Willkommen zurück! Vor einem Jahr durfte der 1. FC Saarbrücken als Drittligist vom Finale in Berlin träumen.

Doch der FCS, der zuvor sensationell den FC Bayern München (2:1), Eintracht Frankfurt (2:0) und Borussia Mönchengladbach (2:1) geschlagen hatte, scheiterte ausgerechnet im Derby am großen Südwest-Rivalen 1. FC Kaiserslautern (0:2).

Halbfinale als Viertligist

Der FC Saarbrücken erreichte im Corona-Jahr 2020 gar als Regionalligist (4. Liga) das Halbfinale, doch vor leeren Rängen war man im Ausweichstadion in Völklingen gegen Bayer Leverkusen (0:3) chancenlos. Ein trostloses Ende einer unvergleichlichen Pokal-Saison für den FCS.

  • Neben den Saarbrückern scheiterten auch Kickers Offenbach (1990), Eintracht Trier (1998), der FC St. Pauli (2006) und schon einmal Arminia Bielefeld im Jahr 2015 als Teams aus der dritthöchsten deutschen Spielklasse in der Vorschlussrunde.
  • Drei drittklassige Klubs erreichten bislang das DFB-Pokal-Finale.

Erstmals gelang das 1993 der zweiten Mannschaft von Hertha BSC. „Die Hertha-Bubis“, unter anderem mit dem späteren Nationalspieler Carsten „Calle“ Ramelow, schalteten auf dem Weg ins Finale in der eigenen Stadt u. a. Titelverteidiger Hannover 96 (4:3), im Viertelfinale den 1. FC Nürnberg und den Chemnitzer FC (jeweils 2:1) aus.

  • Gegen die Chemnitzer lockten sie zum Halbfinale vor exakt 32 Jahren 56.540 Zuschauer ins Olympiastadion und Frank Zander stimmte erstmals vor der Ostkurve die heutige Hertha-Hymne „Nur nach Hause gehen wir nicht!“ an. Absoluter Kult.
  • Das Finale verloren die Berliner mit 0:1 gegen Bayer Leverkusen.
  • Es sollte über 3 Jahrzehnte der letzte Titel für die Bayer-Elf bleiben…

Drittligisten im Pokalfinale: Deshalb wird Hertha BSC II einmalig bleiben

Herthas Amateure – Wohl ein einmaliger Coup.

  • Seit 2008 sind die zweiten Mannschaften von Erst- und Zweitligaklubs nicht mehr im DFB-Pokal zugelassen.

Der nächste Drittliga-Klub im Pokalfinale kam aus dem „wilden Osten“ – Der FC Energie Cottbus überraschte erst im Halbfinale auf Schnee am 15. April (!) den Karlsruher SC (3:0) und verlor dann das Finale gegen den VfB Stuttgart (0:2).
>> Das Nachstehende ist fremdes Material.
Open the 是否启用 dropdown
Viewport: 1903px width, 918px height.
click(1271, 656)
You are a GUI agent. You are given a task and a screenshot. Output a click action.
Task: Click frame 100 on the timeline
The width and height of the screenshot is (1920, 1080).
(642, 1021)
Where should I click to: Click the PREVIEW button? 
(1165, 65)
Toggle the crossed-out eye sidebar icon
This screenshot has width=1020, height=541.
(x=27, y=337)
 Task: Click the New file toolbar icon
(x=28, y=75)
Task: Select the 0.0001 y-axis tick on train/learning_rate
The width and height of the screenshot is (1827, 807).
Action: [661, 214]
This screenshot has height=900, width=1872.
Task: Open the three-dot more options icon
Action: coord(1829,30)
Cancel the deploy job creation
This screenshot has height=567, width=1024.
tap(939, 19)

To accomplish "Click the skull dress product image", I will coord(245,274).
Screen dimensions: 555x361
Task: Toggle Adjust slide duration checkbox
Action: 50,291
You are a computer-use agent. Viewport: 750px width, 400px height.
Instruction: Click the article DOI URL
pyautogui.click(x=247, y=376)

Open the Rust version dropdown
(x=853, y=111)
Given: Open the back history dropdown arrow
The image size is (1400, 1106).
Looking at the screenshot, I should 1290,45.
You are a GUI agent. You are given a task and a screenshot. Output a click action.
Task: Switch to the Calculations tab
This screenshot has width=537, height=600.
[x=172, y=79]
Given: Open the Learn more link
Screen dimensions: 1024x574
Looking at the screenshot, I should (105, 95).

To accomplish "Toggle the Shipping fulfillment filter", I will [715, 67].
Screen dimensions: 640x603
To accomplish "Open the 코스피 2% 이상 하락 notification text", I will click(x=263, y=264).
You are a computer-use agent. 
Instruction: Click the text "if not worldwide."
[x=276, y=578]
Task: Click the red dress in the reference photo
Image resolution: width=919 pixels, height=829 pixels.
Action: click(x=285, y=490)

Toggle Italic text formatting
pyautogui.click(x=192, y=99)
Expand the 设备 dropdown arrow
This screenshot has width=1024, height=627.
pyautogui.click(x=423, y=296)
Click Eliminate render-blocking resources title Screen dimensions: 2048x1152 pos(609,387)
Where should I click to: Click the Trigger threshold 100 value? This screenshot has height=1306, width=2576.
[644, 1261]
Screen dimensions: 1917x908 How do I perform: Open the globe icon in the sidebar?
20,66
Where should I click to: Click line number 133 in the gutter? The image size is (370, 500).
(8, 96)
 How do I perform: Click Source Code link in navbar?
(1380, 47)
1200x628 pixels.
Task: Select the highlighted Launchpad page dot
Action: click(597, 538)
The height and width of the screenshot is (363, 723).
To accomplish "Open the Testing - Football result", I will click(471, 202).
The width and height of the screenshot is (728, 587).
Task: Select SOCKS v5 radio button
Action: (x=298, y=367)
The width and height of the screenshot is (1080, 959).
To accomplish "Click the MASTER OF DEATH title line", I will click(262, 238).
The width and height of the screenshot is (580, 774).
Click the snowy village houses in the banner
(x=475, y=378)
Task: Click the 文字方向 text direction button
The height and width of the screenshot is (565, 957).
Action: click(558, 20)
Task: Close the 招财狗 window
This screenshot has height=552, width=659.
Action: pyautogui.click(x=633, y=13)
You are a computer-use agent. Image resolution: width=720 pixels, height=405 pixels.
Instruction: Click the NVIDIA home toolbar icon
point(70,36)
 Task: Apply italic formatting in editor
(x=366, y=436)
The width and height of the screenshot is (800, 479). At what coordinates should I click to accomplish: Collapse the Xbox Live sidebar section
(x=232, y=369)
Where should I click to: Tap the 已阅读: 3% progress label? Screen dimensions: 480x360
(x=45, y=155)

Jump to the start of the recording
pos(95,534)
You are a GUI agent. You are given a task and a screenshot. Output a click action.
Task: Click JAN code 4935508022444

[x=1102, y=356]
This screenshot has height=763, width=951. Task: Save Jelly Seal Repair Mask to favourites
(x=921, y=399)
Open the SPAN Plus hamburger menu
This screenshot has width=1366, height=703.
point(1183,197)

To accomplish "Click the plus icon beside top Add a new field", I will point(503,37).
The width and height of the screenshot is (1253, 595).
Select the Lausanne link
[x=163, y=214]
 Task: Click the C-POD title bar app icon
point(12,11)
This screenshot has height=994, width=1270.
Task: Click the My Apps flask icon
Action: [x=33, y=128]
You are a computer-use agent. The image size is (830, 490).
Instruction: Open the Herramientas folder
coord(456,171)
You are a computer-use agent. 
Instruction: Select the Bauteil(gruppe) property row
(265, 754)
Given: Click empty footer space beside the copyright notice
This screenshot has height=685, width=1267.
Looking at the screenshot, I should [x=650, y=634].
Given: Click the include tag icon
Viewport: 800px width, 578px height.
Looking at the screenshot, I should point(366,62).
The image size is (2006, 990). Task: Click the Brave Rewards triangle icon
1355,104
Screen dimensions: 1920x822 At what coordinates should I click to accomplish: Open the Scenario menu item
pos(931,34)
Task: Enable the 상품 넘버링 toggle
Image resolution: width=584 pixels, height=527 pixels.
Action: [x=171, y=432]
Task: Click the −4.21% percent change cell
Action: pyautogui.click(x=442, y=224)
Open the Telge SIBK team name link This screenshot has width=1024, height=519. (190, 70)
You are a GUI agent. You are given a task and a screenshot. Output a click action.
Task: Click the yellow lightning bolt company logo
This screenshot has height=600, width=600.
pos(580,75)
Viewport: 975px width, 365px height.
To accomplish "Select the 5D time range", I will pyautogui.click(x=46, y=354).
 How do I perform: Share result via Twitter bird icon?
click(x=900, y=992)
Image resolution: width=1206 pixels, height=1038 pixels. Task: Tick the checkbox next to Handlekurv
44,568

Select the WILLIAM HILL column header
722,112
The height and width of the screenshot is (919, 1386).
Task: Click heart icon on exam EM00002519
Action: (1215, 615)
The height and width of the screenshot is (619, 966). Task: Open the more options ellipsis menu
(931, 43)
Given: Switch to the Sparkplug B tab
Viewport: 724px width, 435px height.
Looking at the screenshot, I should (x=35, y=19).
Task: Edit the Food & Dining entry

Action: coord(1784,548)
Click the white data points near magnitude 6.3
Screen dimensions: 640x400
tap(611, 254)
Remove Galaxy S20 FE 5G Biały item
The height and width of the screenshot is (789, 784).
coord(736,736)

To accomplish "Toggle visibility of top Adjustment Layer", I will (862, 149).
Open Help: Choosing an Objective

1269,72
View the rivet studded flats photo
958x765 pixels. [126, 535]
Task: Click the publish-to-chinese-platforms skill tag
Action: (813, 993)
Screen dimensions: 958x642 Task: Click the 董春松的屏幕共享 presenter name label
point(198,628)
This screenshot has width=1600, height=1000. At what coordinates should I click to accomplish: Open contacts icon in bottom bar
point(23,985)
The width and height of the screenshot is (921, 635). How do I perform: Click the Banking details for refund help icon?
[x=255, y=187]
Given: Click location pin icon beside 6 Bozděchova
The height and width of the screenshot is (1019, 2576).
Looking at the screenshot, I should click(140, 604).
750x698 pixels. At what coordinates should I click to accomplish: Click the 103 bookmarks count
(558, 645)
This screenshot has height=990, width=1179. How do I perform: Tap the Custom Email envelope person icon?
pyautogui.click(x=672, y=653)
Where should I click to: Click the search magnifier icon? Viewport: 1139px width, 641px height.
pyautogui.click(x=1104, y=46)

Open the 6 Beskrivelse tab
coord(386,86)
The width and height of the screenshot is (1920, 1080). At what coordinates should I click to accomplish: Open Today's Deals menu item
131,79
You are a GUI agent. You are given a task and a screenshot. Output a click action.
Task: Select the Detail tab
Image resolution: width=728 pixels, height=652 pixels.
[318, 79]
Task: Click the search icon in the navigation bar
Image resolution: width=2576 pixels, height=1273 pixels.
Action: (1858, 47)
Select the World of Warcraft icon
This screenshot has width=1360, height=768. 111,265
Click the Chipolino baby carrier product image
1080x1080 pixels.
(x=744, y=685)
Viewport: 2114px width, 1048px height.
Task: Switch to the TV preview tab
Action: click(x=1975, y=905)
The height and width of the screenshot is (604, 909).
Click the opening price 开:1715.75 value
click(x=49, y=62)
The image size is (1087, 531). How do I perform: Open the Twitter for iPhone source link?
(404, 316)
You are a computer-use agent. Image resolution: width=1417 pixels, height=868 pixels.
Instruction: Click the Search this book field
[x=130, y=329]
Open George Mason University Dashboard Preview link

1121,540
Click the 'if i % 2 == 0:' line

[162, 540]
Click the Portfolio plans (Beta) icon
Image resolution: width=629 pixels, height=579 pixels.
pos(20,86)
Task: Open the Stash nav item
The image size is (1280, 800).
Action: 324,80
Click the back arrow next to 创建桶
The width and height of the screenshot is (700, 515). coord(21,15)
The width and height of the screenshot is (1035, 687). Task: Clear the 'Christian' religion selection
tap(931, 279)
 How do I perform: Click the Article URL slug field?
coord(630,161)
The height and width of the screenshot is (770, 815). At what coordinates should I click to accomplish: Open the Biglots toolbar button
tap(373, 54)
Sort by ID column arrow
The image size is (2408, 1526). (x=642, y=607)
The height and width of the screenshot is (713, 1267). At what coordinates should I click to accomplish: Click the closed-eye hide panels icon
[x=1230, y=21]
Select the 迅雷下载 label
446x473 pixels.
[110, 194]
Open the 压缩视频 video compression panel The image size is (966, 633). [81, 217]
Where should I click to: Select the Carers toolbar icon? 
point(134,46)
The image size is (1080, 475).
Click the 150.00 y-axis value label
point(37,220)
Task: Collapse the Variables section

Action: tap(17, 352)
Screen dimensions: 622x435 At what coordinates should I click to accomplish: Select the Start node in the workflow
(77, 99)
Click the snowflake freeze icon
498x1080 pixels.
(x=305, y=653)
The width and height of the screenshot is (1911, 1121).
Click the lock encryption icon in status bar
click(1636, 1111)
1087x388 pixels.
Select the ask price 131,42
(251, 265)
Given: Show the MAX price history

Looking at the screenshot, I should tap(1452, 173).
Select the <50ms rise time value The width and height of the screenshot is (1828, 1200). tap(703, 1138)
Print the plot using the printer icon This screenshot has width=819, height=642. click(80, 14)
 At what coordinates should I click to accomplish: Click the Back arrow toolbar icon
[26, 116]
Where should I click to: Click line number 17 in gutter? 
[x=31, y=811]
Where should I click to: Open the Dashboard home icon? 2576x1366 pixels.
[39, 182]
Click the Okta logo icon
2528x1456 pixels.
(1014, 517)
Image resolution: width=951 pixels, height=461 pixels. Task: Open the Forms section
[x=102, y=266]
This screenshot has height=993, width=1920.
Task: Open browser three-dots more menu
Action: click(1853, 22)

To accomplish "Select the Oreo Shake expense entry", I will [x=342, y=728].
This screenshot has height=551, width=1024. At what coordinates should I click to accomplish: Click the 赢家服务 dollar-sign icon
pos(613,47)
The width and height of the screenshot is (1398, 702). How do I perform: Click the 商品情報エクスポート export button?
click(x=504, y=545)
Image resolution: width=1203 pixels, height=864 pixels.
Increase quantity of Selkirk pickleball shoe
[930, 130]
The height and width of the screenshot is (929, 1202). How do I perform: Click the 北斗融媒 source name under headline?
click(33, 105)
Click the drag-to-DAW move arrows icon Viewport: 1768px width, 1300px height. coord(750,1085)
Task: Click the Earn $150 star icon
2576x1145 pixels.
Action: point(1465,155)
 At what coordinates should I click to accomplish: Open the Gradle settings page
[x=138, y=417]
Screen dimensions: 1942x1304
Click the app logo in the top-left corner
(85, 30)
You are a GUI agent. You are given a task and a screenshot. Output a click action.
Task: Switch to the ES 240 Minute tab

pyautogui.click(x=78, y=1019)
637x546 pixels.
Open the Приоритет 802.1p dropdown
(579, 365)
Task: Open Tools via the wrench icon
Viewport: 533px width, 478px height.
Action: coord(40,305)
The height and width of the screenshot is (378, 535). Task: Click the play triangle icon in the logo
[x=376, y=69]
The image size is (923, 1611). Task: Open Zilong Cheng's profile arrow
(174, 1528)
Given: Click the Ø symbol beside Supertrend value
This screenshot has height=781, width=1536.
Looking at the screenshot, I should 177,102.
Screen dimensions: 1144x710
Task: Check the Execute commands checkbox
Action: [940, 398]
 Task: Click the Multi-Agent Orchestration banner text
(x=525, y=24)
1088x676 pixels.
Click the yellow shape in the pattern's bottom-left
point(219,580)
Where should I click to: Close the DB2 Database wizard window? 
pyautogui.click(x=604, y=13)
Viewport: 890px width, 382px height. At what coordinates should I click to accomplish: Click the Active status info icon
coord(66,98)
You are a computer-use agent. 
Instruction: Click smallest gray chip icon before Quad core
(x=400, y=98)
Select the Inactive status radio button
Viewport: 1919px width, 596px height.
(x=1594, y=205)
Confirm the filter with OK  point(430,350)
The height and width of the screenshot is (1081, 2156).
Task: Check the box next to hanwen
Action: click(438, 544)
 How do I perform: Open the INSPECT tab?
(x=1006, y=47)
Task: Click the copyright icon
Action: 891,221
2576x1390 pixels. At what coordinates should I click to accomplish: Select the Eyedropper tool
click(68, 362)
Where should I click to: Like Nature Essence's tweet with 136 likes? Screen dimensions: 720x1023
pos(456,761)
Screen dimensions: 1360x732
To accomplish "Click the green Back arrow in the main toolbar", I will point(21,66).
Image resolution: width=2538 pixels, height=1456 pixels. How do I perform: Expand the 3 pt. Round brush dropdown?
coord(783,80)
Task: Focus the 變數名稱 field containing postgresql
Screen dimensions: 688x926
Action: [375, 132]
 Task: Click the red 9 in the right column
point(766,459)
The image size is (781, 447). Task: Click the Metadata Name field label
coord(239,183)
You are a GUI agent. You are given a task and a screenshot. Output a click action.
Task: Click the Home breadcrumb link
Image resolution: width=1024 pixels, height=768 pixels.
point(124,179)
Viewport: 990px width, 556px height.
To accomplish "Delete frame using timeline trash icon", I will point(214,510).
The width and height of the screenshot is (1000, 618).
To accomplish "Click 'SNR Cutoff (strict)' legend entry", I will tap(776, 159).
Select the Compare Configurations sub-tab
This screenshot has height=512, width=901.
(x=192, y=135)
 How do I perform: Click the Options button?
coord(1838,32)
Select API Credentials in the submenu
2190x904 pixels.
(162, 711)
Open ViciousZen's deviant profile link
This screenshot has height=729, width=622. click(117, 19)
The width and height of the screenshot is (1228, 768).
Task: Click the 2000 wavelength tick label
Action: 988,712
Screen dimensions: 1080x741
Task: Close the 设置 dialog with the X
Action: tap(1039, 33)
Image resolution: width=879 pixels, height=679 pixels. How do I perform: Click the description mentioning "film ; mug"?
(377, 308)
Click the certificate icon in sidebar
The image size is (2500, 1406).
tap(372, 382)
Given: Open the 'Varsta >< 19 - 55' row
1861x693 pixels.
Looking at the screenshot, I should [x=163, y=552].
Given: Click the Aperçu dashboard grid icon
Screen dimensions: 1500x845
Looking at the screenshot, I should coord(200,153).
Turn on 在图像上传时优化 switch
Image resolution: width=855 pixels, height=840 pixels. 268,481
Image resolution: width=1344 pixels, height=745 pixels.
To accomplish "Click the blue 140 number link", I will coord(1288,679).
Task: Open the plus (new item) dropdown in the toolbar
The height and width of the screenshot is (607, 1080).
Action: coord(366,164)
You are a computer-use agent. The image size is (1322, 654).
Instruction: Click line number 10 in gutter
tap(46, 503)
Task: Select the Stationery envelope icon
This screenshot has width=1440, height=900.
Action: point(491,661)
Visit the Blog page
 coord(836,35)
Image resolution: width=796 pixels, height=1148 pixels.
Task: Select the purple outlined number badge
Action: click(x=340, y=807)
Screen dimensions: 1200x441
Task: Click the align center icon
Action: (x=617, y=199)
  • Es war das letzte Spiel von Stürmerstar Giovane Elber für den VfB Stuttgart vor seinem Wechsel zu Bayern München.
  • Der 1. FC Union Berlin war vor 24 Jahren dann der bis dato letzte drittklassige Verein in einem DFB-Pokalfinale.
  • „Die Eisernen“ gingen einen bemerkenswerten Final-Weg – 1:0 gegen den VfL Bochum im Viertelfinale und 4:2 nach Elfmeterschießen gegen Borussia Mönchengladbach im Halbfinale – und wurden schlagartig in ganz Deutschland bekannt.

Das „Heim-Finale“ im Olympiastadion verlor Union trotz der großartigen Unterstützung der Fans aus Köpenick mit 0:2 gegen den „Meister der Herzen“, den FC Schalke 04.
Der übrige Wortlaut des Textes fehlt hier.